Harvesting churches
As old city churches close, what becomes of the fixtures and sacred objects?
James Lang was startled when he saw it there. Lang, vicar of parishes for the Roman Catholic diocese in Syracuse, N.Y., had a chat with the manager about desecration. The altar eventually was removed.
"They thought it looked cool," Lang remembers.
It also looked like part of a growing phenomenon: Religious artifacts are migrating as America's shifting population leaves empty churches across the Midwest and Northeast. This March, New York City's archdiocese recommended shutting 31 metro parishes, and Boston has closed almost 60 in three years.
So, chalices appear in antique shop windows. A confessional turns up in an Italian cafe. A stained-glass window of St. Patrick lands in a pub. And don't even start with eBay.
People who deal in such artifacts say interest in them is growing.
And while some are troubled by secular re-uses of religious items, they're encouraged about a different set of collectors: New churches in booming suburbs and in the South and West that are reaching for the relics of an older generation.
From 1952 to 2000, hundreds of thousands of Catholics left the inner cities, according to the Center for Applied Research in the Apostolate at Georgetown University. Philadelphia, for example, lost 198,000, but nearby Bucks County picked up 234,000. Detroit, Baltimore and Boston saw similar urban-suburban shifts.
Meanwhile, the South and West boomed.
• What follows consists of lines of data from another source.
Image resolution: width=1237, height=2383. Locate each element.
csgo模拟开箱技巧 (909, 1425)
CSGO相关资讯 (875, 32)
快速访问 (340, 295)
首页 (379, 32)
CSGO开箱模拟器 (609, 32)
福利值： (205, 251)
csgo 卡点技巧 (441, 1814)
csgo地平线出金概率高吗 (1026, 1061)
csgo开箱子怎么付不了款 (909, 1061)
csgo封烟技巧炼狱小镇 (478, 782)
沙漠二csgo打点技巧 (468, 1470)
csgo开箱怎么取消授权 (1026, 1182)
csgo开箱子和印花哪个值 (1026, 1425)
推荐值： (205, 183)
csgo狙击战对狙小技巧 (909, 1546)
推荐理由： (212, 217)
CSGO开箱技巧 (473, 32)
Los Angeles County added 3.4 million Catholics, and the counties that are home to Houston, Dallas, Phoenix, Miami and San Antonio grew by more than 400,000 each.
In Lubbock, Texas, Holy Spirit parish is building a new church for a congregation that's grown from 30 families to about 700 in seven years. Its pastor, the Rev. Eugene Driscoll, grew up in Philadelphia, where his old parish closed in 2004. He asked the diocese if he could rescue some pieces of his past. Now, among other items, a statue of Our Lady of Fatima from his old school stands in his Texas prayer garden.
Every month, a downtown Philadelphia warehouse is unlocked to reveal about 2,000 items from closed area churches. Those in the religious community can browse tables of marble statues, altar pieces, candlesticks and tabernacles, or thumb through racks of vestments.
"We try to have it as tastefully arranged as possible," says Ed Rafferty, who handles the warehouse for the diocese. Private individuals are not allowed.
Some dioceses use dealers to help place objects in other religious locations. Some don't specify where items should go and let the dealers decide.
"We're an equal-opportunity seller," says Stuart Grannen, owner of the Chicago-based Architectural Artifacts, whose Web site boasts religious artifacts as its newest category. Recently listed were a carved oak bench from a Minneapolis church for $12,000 and a marble Ten Commandments from a Milwaukee synagogue for $3,800.